Elle prend la main d’Eddie — cette main familière, qu’elle aime tant. Et lorsque ses doigts à lui se referment autour des siens, elle croit mourir de bonheur. Elle va avoir tout un tas de questions à leur poser — et eux aussi — mais pour l’instant une seule lui paraît importante. Et tandis que la neige commence à tomber plus dru autour d’eux, venant se poser sur les cheveux d’Eddie, et sur ses cils et sur les épaules de son sweat-shirt, elle prend son élan et la pose.
— Quel est votre nom de famille — à toi et à Jake ?

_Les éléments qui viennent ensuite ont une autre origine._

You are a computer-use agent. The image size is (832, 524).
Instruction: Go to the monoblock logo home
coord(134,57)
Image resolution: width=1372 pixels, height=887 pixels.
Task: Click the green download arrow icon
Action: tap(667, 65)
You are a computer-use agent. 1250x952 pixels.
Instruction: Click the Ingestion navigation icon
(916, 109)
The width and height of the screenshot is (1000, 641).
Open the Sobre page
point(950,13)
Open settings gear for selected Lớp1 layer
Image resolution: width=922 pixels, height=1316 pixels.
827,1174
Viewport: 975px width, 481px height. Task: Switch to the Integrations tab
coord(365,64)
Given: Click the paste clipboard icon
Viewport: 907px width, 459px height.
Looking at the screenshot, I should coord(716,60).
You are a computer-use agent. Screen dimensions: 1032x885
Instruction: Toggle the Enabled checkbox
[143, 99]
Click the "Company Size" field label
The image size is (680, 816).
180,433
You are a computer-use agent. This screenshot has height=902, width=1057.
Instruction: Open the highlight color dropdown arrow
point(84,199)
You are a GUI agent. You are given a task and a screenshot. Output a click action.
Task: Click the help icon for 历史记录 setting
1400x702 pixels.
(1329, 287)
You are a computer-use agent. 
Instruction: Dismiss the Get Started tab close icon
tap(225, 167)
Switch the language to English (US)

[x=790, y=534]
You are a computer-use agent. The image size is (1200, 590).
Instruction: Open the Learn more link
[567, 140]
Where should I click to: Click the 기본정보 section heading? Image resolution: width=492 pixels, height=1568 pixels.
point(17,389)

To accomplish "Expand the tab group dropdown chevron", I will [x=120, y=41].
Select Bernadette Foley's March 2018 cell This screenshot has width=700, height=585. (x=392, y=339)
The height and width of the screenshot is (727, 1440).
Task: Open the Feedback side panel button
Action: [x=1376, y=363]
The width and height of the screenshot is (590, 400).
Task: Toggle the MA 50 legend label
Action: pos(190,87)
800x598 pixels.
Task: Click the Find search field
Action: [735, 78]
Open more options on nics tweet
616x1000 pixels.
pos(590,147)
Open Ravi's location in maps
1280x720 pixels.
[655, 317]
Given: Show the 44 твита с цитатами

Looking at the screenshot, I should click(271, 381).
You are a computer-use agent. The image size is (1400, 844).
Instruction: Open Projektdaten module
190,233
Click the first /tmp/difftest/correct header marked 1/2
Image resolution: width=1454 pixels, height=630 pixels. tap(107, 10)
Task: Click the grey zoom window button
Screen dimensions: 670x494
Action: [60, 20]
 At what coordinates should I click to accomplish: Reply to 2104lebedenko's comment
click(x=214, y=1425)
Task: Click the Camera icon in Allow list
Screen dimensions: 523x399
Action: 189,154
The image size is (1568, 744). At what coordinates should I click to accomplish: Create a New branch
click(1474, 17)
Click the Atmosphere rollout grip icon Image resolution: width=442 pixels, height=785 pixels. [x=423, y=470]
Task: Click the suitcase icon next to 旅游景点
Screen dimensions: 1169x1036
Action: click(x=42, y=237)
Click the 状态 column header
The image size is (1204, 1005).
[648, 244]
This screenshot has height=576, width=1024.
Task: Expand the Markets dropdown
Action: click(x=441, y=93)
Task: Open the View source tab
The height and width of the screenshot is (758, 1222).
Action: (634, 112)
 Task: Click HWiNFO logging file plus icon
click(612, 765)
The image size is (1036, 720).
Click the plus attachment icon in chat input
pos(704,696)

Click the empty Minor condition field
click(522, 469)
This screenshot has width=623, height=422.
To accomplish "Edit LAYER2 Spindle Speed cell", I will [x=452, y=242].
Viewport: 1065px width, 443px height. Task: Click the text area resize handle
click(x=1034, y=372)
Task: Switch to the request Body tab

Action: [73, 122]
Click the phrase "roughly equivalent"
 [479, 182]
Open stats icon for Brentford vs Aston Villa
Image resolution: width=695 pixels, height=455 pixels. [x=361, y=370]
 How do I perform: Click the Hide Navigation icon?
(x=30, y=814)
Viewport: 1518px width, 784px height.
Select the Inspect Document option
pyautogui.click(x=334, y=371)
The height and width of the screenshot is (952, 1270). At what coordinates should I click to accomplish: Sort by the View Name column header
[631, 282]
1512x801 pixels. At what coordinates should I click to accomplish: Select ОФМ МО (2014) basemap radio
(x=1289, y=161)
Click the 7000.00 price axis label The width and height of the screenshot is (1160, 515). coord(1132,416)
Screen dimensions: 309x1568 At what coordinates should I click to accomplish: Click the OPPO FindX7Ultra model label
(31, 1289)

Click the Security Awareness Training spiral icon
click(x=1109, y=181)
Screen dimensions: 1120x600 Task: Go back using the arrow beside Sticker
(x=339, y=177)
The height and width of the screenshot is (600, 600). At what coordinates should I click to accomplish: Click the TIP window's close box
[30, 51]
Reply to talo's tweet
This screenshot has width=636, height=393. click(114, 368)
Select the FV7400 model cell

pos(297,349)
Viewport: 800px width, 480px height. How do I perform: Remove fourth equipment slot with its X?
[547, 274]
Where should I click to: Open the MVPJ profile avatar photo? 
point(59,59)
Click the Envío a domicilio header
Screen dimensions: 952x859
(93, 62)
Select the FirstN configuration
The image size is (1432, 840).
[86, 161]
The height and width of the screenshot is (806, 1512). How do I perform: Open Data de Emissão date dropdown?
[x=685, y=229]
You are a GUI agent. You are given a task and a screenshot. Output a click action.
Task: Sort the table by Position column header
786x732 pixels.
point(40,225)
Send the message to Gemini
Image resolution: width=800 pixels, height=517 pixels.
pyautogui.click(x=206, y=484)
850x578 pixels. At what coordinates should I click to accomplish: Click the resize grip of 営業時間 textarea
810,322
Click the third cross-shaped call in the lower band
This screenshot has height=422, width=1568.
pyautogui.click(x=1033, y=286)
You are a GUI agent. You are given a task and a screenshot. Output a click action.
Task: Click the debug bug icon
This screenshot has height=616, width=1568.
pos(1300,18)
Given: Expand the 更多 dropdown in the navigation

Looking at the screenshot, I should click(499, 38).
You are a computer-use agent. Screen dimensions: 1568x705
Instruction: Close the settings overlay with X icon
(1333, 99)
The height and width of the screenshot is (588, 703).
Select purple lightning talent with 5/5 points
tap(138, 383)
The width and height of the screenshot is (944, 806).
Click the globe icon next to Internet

— Toren, répond-il. C’est allemand.
Avant qu’ils aient pu ajouter quoi que ce soit, Jake est près d’eux. Et vous dirai-je que ces trois-là vécurent heureux pour toujours ? Non, je n’en ferai rien, car personne ne vit heureux pour toujours. Mais il y eut du bonheur, du vrai.
Et ils vécurent.
Sous le glam fluide et parfois éclipsé du Rayon qui relie Shardik l’Ours à Maturin la Tortue en passant par la Tour Sombre, ils vécurent.
C’est tout.
C’est assez.
Dites grand merci.
CODA
(TROUVÉE)
J’ai dit mon récit, et je l’ai mené jusqu’à sa fin, et j’en suis satisfait. Il était du genre (et j’en jurerais, par ma montre et mon billet) que seul un Dieu magnanime pouvait sauver, un récit rempli de monstres et de miracles, et de voyages entre les mondes. À présent je peux m’arrêter, lâcher mon stylo et reposer ma main lasse (mais peut-être pas pour toujours ; la main qui raconte des récits a une volonté propre, et une tendance à ne pas tenir en place). Je peux refermer les yeux sur l’Entre-Deux-Mondes et tout ce qui s’étend au-delà de l’Entre-Deux-Mondes. Cependant, certains parmi vous qui ont tendu l’oreille, cette oreille sans laquelle nul récit ne survivrait un seul jour, n’ont probablement pas le même désir. Vous êtes de ceux, sinistres et intéressés, qui refusent de croire que le plaisir est plus dans le voyage que dans la destination, peu importe combien de fois on vous a prouvé le contraire. Vous, les malchanceux qui confondez encore le fait de faire l’amour et les misérables gouttes qui mettent fin à l’acte sexuel (après tout, l’orgasme n’est-il pas le moyen choisi par Dieu pour nous dire que c’est fini, du moins pour l’instant, et qu’on peut aller se coucher ?). Vous, les cruels qui reniez les Cieux Gris, où les personnages vont trouver repos. Vous dites vouloir savoir comment ça finit. Vous dites vouloir suivre Roland à l’intérieur de la Tour. Vous dites avoir payé pour ça, que c’est ce spectacle-là que vous êtes venus voir.
J’espère que la majorité d’entre vous a plus de bon sens. Plus d’ambition. J’espère que vous êtes venus entendre ce récit, et non pas vous tailler un chemin jusqu’à la fin de l’histoire, à coups de dents. Si c’est la fin que vous voulez, vous n’avez qu’à tourner la dernière page et voir ce qui est écrit dessus. Mais les fins sont cruelles. Une fin est une porte close, qu’aucun homme (ni aucun Manni) ne peut ouvrir. J’en ai écrit un grand nombre, mais pour résumer, guidé par la même impulsion qui fait que j’enfile un caleçon le matin avant de quitter ma chambre — parce que ça fait partie des usages.